History

United Kingdom
- Name: HMS L71
- Builder: Scotts Shipbuilding and Engineering Company, Greenock
- Laid down: 29 August 1917
- Launched: 17 May 1919
- Commissioned: 23 December 1919
- Fate: Sold for scrapping, 25 March 1938

General characteristics
- Class & type: L-class submarine
- Displacement: 960 long tons (980 t) surfaced; 1,150 long tons (1,170 t) submerged;
- Length: 235 ft (71.6 m)
- Beam: 23 ft 6 in (7.2 m)
- Draught: 13 ft 2 in (4.0 m)
- Installed power: 2,400 bhp (1,800 kW) (diesel); 1,600 hp (1,200 kW) (electric);
- Propulsion: 2 × diesel engines; 2 × electric motors;
- Speed: 17 kn (31 km/h; 20 mph) surfaced; 10.5 kn (19.4 km/h; 12.1 mph) submerged;
- Range: 4,500 nmi (8,300 km; 5,200 mi) at 8 kn (15 km/h; 9.2 mph) on the surface
- Test depth: 150 feet (45.7 m)
- Complement: 44
- Armament: 6 × bow 21 in (533 mm) torpedo tubes; 2 × 4-inch deck guns;

= HMS L71 =

Royal navy submarine

HMS L71 was a late-model L-class submarine built for the Royal Navy during the First World War. The boat was not completed before the end of the war and was sold for scrap in 1938.
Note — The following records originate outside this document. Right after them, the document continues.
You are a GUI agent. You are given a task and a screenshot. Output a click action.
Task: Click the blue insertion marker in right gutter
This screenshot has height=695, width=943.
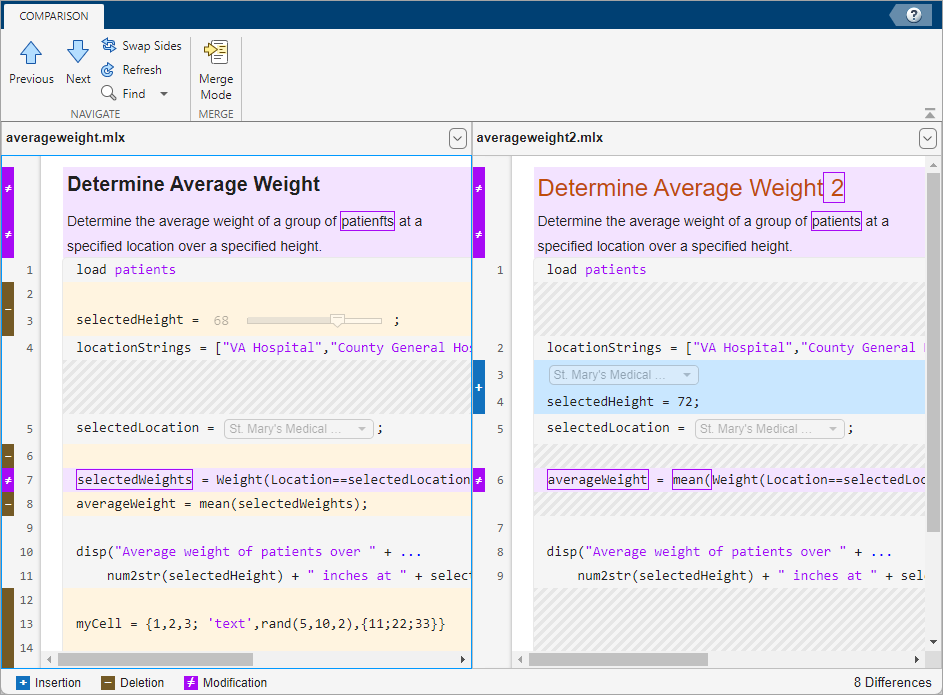[x=478, y=387]
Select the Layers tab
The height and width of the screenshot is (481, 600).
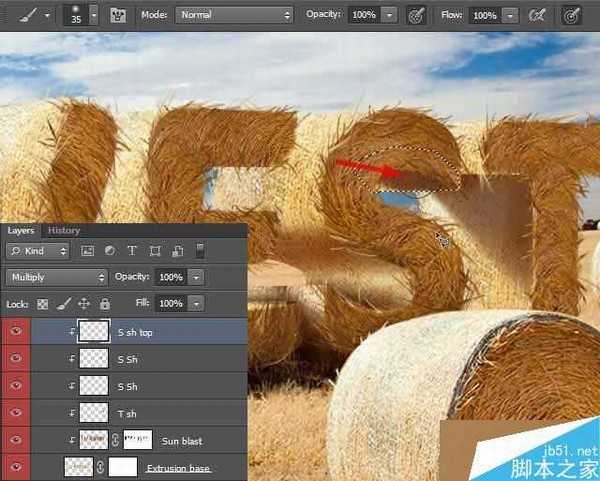pos(21,230)
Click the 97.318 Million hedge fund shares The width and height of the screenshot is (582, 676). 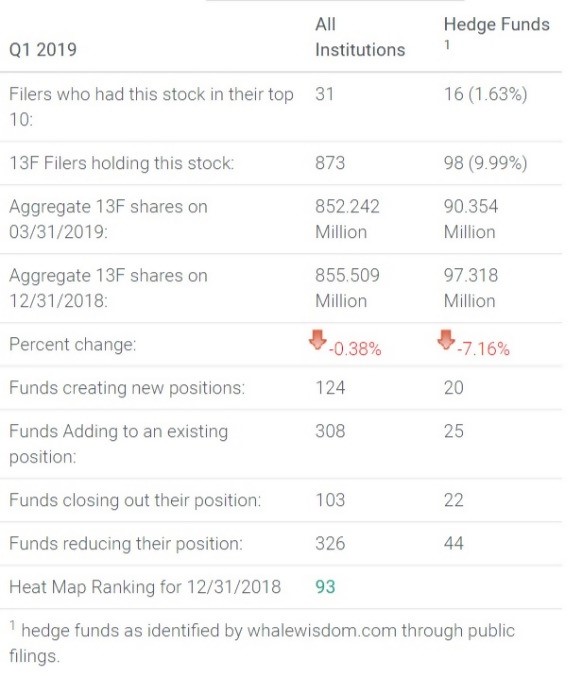[x=471, y=288]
==Design and description==
L52 and its successors were modified to maximise the number of 21-inch (53.3 cm) torpedoes carried in the bow. The submarine had a length of 235 ft overall, a beam of 23 ft 6 in and a mean draught of 13 ft 2 in. They displaced 960 LT on the surface and 1150 LT submerged. The L-class submarines had a crew of 44 officers and ratings. They had a diving depth of 150 ft.

For surface running, the boats were powered by two 12-cylinder Vickers 1200 bhp diesel engines, each driving one propeller shaft. When submerged, each propeller was driven by a 600 hp electric motor. They could reach 17 kn on the surface and 10.5 kn underwater. On the surface, the L class had a range of 4200 nmi at 10 kn.
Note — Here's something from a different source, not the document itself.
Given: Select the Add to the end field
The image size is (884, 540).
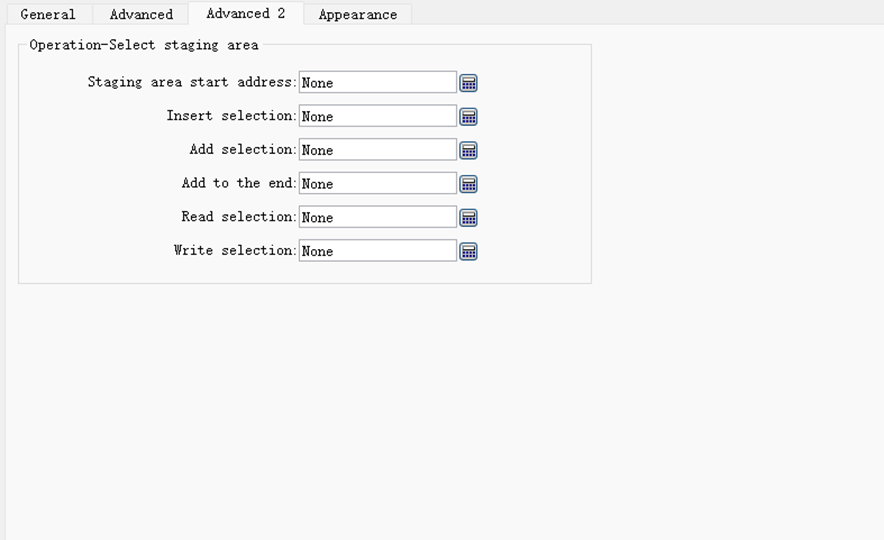Looking at the screenshot, I should pos(377,184).
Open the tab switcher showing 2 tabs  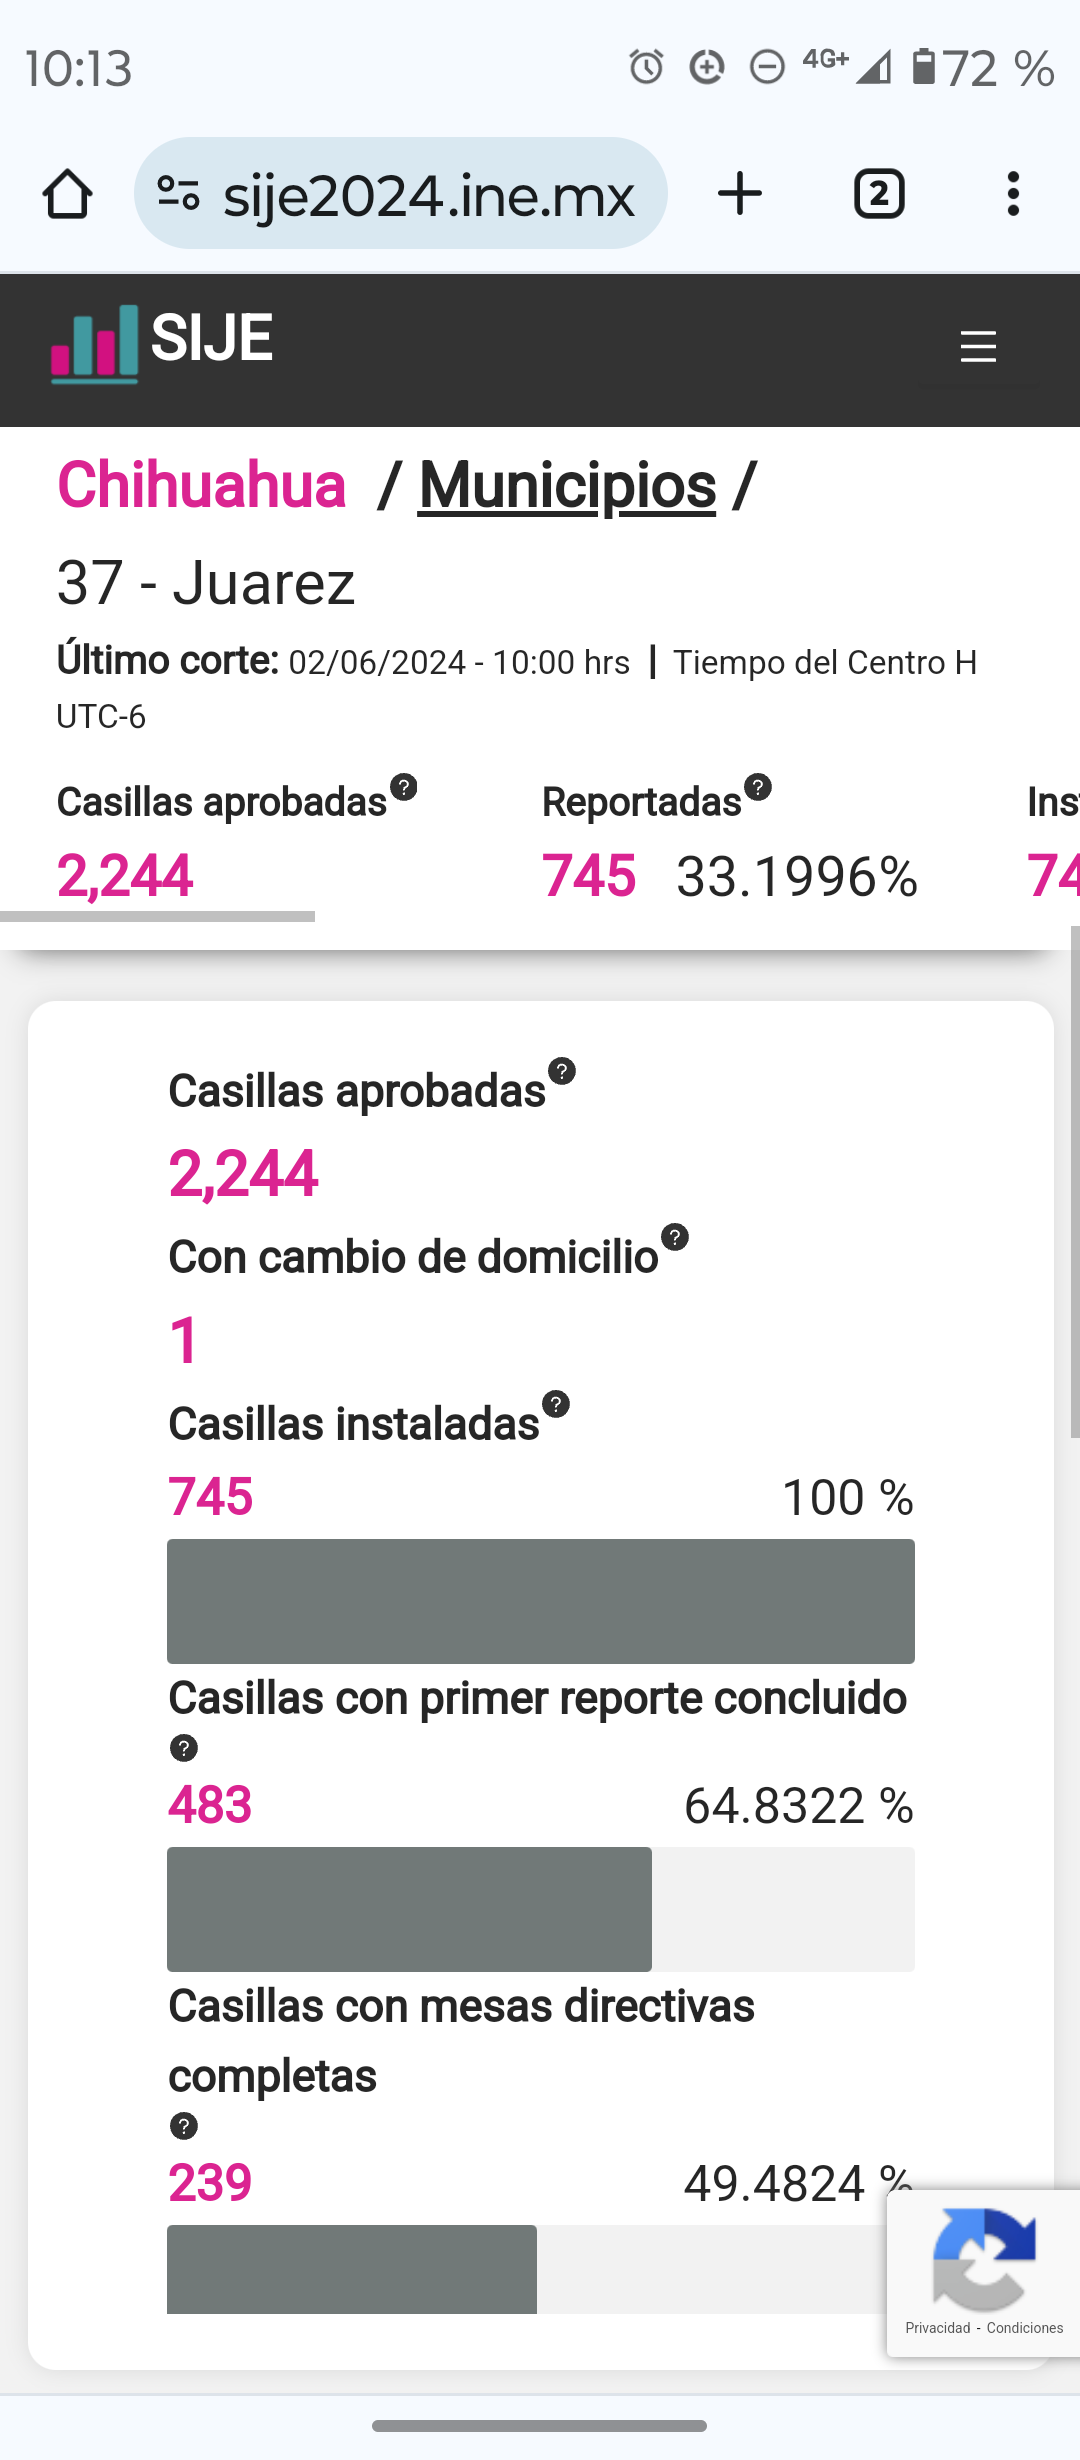point(879,193)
The boats were armed with six 21-inch torpedo tubes in the bow. They carried eight reload torpedoes for a grand total of a dozen torpedoes. They were also armed with two 4 in deck guns.
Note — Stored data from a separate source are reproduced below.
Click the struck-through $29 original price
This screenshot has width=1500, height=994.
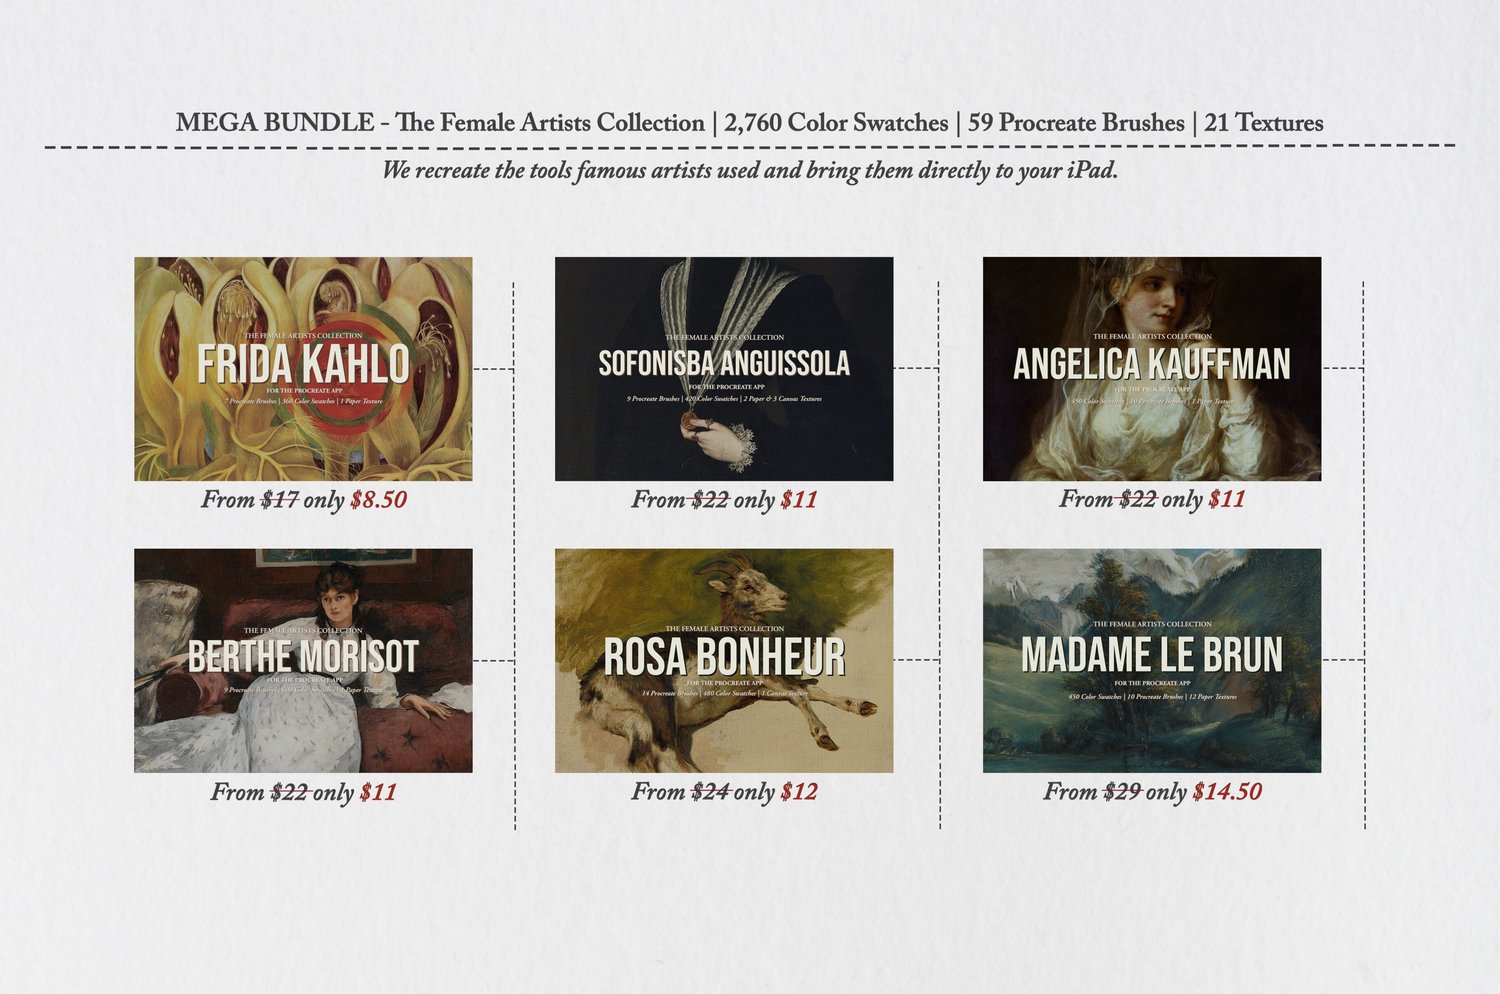1123,792
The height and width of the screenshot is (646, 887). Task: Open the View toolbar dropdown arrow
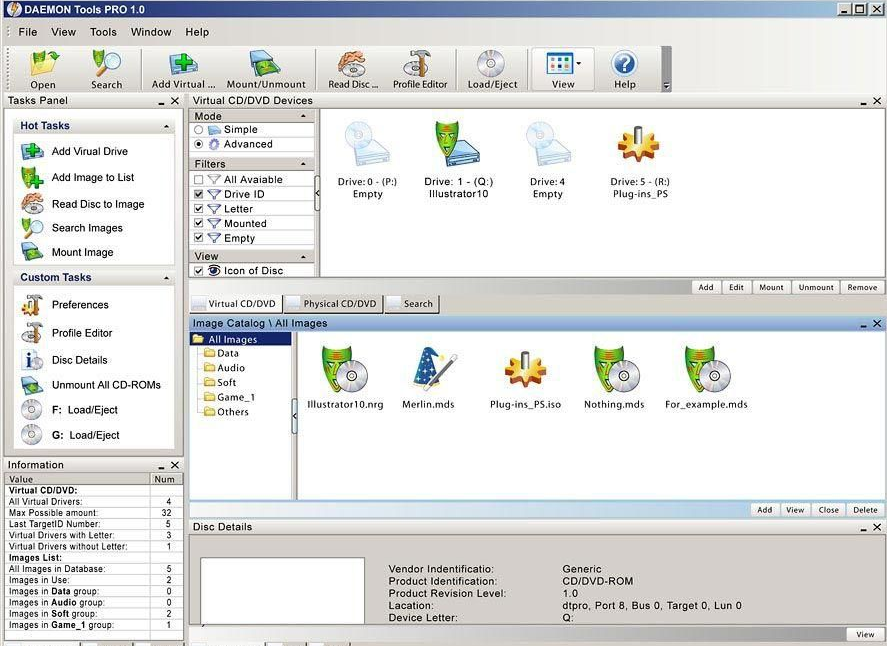578,63
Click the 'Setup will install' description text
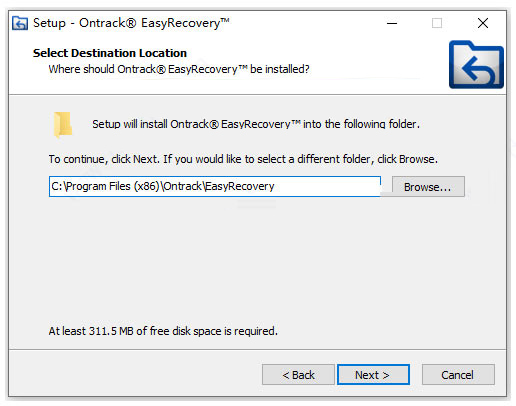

==Construction and career==
HMS L71 was laid down on 29 August 1917 by Scotts Shipbuilding and Engineering Company at their Greenock shipyard, launched on 17 May 1919, and completed on 23 January 1920.

On commissioning, L71 joined the 2nd Submarine Flotilla, based at Devonport. The boat was sold for scrap on 25 March 1938 at Milford Haven.